YOUR INSTRUCTIONS:
Set down the material in full. Keep every line exactly as it is.

AVAILABLE RECORDS:
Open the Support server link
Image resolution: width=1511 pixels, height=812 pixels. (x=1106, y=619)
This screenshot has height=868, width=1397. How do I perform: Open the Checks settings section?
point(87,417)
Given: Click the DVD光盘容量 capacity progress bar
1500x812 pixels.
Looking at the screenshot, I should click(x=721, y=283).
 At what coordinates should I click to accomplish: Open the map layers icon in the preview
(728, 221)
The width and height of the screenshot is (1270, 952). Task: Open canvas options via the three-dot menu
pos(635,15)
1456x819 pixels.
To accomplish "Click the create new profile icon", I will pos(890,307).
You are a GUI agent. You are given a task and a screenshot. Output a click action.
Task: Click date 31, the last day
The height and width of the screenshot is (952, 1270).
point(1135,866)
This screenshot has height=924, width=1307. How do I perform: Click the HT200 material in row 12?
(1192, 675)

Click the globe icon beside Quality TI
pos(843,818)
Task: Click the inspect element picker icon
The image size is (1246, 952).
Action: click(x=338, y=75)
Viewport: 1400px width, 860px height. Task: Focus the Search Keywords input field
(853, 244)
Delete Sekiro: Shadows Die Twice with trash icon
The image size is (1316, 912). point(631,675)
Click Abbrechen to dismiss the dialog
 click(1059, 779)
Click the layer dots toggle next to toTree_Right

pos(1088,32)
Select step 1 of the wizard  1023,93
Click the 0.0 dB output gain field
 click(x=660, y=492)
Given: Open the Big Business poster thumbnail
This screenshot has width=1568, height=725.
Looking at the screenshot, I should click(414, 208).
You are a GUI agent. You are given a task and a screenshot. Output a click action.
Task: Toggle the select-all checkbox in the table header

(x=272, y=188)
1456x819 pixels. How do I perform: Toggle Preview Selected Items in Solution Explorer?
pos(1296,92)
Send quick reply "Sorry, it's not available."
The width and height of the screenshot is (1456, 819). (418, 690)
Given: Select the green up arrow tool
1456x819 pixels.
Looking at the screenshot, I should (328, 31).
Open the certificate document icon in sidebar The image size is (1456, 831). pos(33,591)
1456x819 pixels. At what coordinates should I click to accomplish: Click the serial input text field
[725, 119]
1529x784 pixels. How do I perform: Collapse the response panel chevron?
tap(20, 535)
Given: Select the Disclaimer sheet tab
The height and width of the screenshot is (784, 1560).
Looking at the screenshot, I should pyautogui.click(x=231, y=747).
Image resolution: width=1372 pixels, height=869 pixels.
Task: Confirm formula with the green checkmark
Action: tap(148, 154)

TASK ANSWER:
Open the Support server link
Image resolution: width=1511 pixels, height=812 pixels. (x=1106, y=619)
This screenshot has height=868, width=1397. How do I perform: Open the Checks settings section?
point(87,417)
Given: Click the DVD光盘容量 capacity progress bar
1500x812 pixels.
Looking at the screenshot, I should click(x=721, y=283).
 At what coordinates should I click to accomplish: Open the map layers icon in the preview
(728, 221)
The width and height of the screenshot is (1270, 952). Task: Open canvas options via the three-dot menu
pos(635,15)
1456x819 pixels.
To accomplish "Click the create new profile icon", I will pos(890,307).
You are a GUI agent. You are given a task and a screenshot. Output a click action.
Task: Click date 31, the last day
The height and width of the screenshot is (952, 1270).
point(1135,866)
This screenshot has height=924, width=1307. How do I perform: Click the HT200 material in row 12?
(1192, 675)

Click the globe icon beside Quality TI
pos(843,818)
Task: Click the inspect element picker icon
The image size is (1246, 952).
Action: click(x=338, y=75)
Viewport: 1400px width, 860px height. Task: Focus the Search Keywords input field
(853, 244)
Delete Sekiro: Shadows Die Twice with trash icon
The image size is (1316, 912). point(631,675)
Click Abbrechen to dismiss the dialog
 click(1059, 779)
Click the layer dots toggle next to toTree_Right

pos(1088,32)
Select step 1 of the wizard  1023,93
Click the 0.0 dB output gain field
 click(x=660, y=492)
Given: Open the Big Business poster thumbnail
This screenshot has width=1568, height=725.
Looking at the screenshot, I should click(414, 208).
You are a GUI agent. You are given a task and a screenshot. Output a click action.
Task: Toggle the select-all checkbox in the table header

(x=272, y=188)
1456x819 pixels. How do I perform: Toggle Preview Selected Items in Solution Explorer?
pos(1296,92)
Send quick reply "Sorry, it's not available."
The width and height of the screenshot is (1456, 819). (418, 690)
Given: Select the green up arrow tool
1456x819 pixels.
Looking at the screenshot, I should (328, 31).
Open the certificate document icon in sidebar The image size is (1456, 831). pos(33,591)
1456x819 pixels. At what coordinates should I click to accomplish: Click the serial input text field
[725, 119]
1529x784 pixels. How do I perform: Collapse the response panel chevron?
tap(20, 535)
Given: Select the Disclaimer sheet tab
The height and width of the screenshot is (784, 1560).
Looking at the screenshot, I should pyautogui.click(x=231, y=747).
Image resolution: width=1372 pixels, height=869 pixels.
Task: Confirm formula with the green checkmark
Action: tap(148, 154)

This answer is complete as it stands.